Da oltre vent’anni lavora tra comunicazione, design e costruzione di identità narrative per aziende e progetti culturali, occupandosi di visione, linguaggio e posizionamento.
È dislessico.
Alle elementari gli dissero che non sapeva scrivere e che forse non ci sarebbe mai riuscito.
Lui non era d’accordo, ma non aveva ancora le parole per spiegarlo.
Ha continuato a cercarle e da allora scrive.
Durante la stagione della blog revolution il suo blog Robinik.net è stato citato dal Financial Times tra i dieci più letti in Italia e tra i primi cinquanta in Europa, diventando uno spazio di osservazione, racconto e sperimentazione narrativa.

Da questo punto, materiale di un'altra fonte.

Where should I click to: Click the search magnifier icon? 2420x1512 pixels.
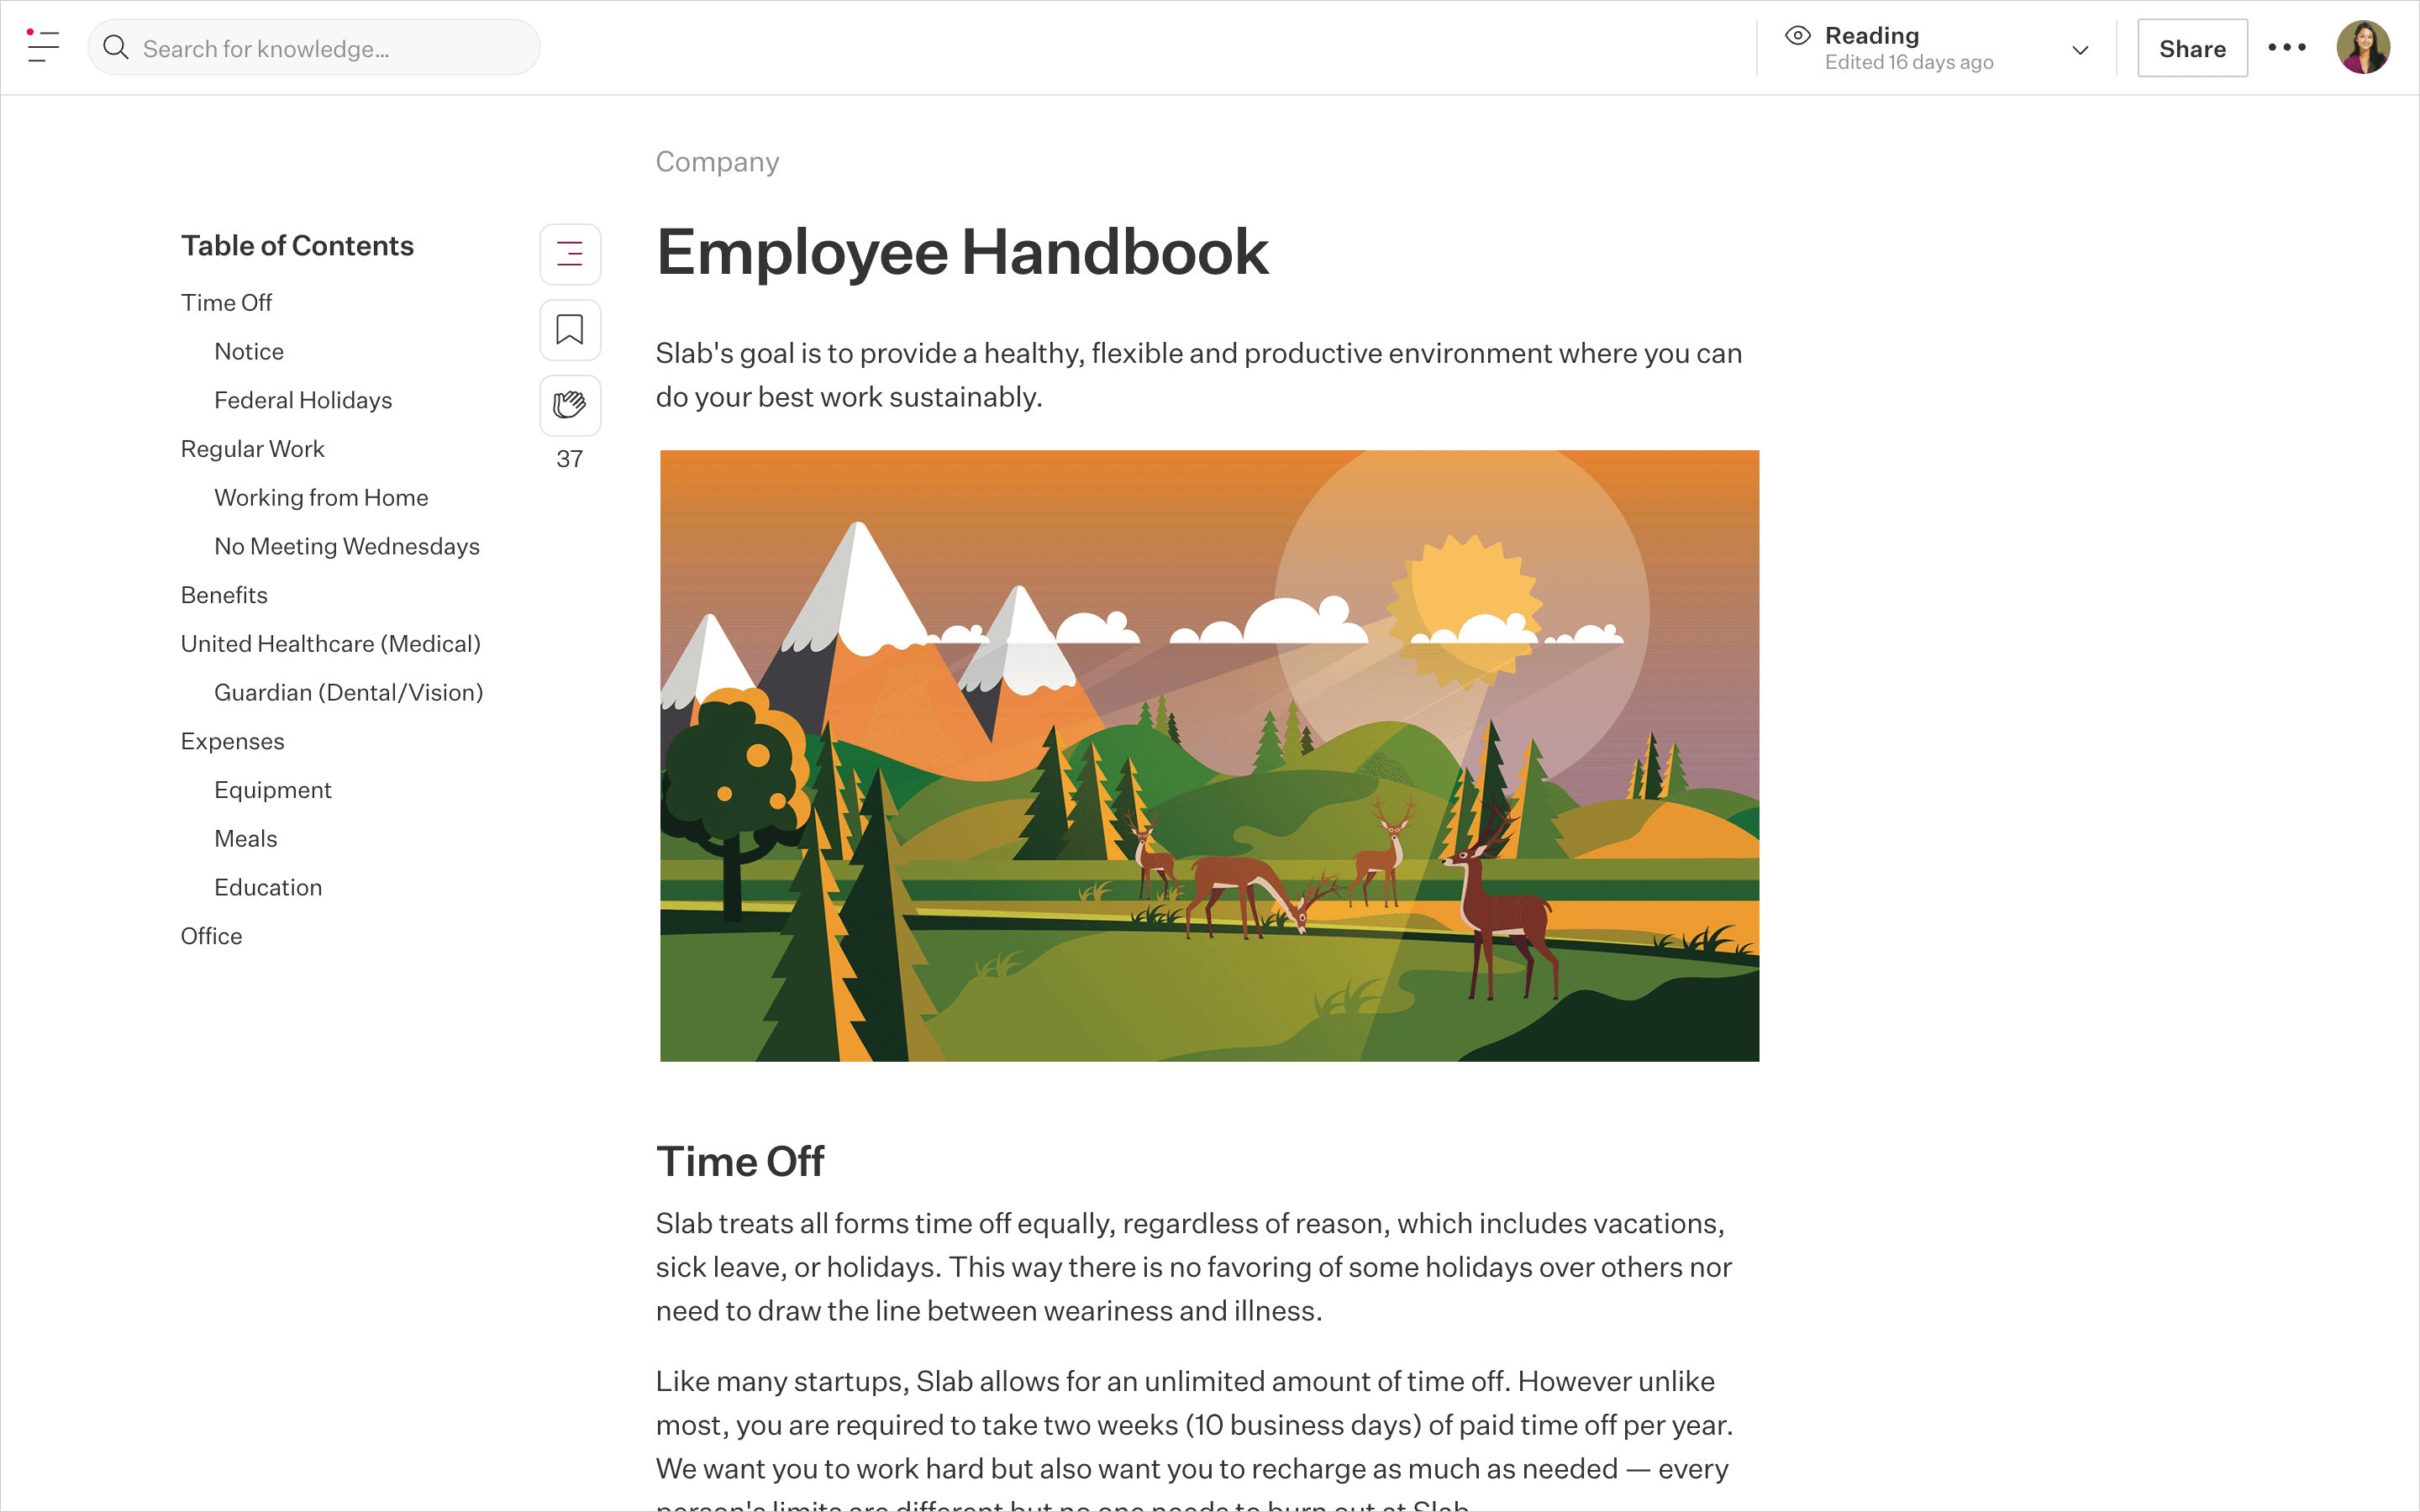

Parallelamente alla sua attività professionale, porta avanti una ricerca personale sui temi dell’identità, delle relazioni e dei sistemi affettivi contemporanei, intrecciando scrittura, osservazione sociale e costruzione di mondi narrativi.
Scrive con uno stile ironico, surreale e fortemente visivo, in cui convivono satira, profondità emotiva e attenzione al ritmo narrativo, per osservare cosa resta quando i manuali finiscono e comincia la vita vera.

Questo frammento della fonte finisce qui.